PVT (reservoir fluid properties) has a significant role in different stages of the hydrocarbon cycle and it is the very first indicator of hydrocarbons presence in the reservoir provided by the mud gas data. For decades, the estimation of reservoir gas and oil properties from mud gas data has been a dream for many engineers and geoscientists as it gives information about the reservoir fluid and rock properties at an early stage with a low cost and continuous in all reservoirs. Yang et al.[24] used an algorithm to train machine learning models on PVT data at specific depth which then applied to Advanced Mud Gas data to predict reservoir fluid properties, specifically gas oil ratio (GOR). Hashemi Fath et al.[25] used multilayer perceptron (MLP) and radial basis function (RBF) for predicting the Gas-Oil Ratio. In addition, Hashemi Fath et al.[25] developed an ANN model for prediction of bubble point pressure. Similarly, Baarimah et al.[26] developed a technique to predict reservoir fluid properties of crude oil systems using artificial intelligence. On the other hand, Cao et al.[27] used the ELM approach to assist in determining rock properties such as porosity and permeability. Also, Zhao et al.[28] integrated SCAL data through machine learning to estimate the relative permeability. Logs make engineers and geoscientists’ lives easier when they contain rock properties data in them as interpreting these data can facilitate in knowing whether the zone being penetrated is hydrocarbon bearing or not.

Reservoir extends[edit]

Estimating the extent of the reservoir is critical before moving to the development stage. As in that stage, it will be determined if the field is worth developing or not and if it is of an economic benefit to the company and can produce a commercial volume. In the earlier stage prior to obtaining core samples at the well location, it is extremely challenging for geoscientists, specifically petrophysicists to attain rock properties such as porosity and permeability.

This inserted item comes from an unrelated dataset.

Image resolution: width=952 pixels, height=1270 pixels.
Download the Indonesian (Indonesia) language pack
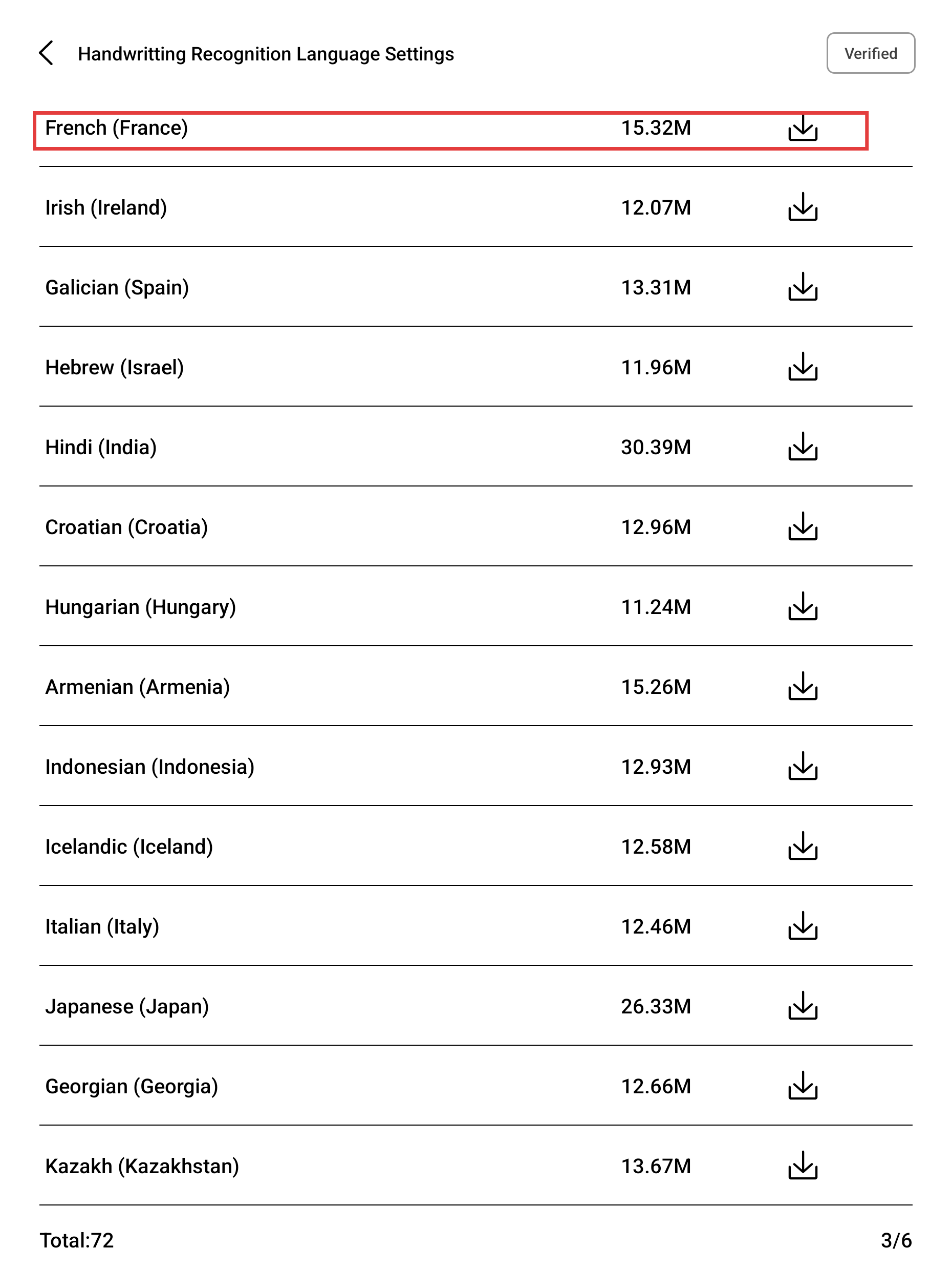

Cao et al.[27] predicted the characteristics of the reservoir parameter distribution from well log data by training Neural Networks and robust Extreme Learning Machine algorithm, which is widely used in the scientific fields to solve classification problems. In the analysis, they have used 4950 samples of 15 wells with core data that yielded an accurate prediction. For the remaining wells, the network model is then implemented to estimate reservoir porosity and permeability.

Well planning and design[edit]

Before drilling wells, a well plan and design are conducted to study the formation properties and set casing design at high-pressure zones. Rashidi et al.,[29] Hussain et al.,[30] and Anemangely et al.[31] (2019) have used advanced ML algorithms to predict the shear properties of the rocks using well data. The results of this prediction according to the authors can be utilized in the well planning process to avoid any well collapse or damage during drilling. Okoli et al.[32] used supervised machine learning algorithms to estimate the downhole vibration on surface drilling parameters to avoid poor drilling accuracy, failures, and non-productive time from wear and tear in the drilling equipment. In addition, Noshi and Schubert[33] did an overview of the role of machine learning in drilling operations that addresses potential drilling problems and the different application of each of the different types of machine learning algorithms which are, supervised learning, unsupervised learning, semi-supervised learning, and reinforcement learning. Ma et al.[34] showcased the importance of utilizing augmented AI to understand the different impact of well spacing optimization on well production performance.

See also[edit]


References[edit]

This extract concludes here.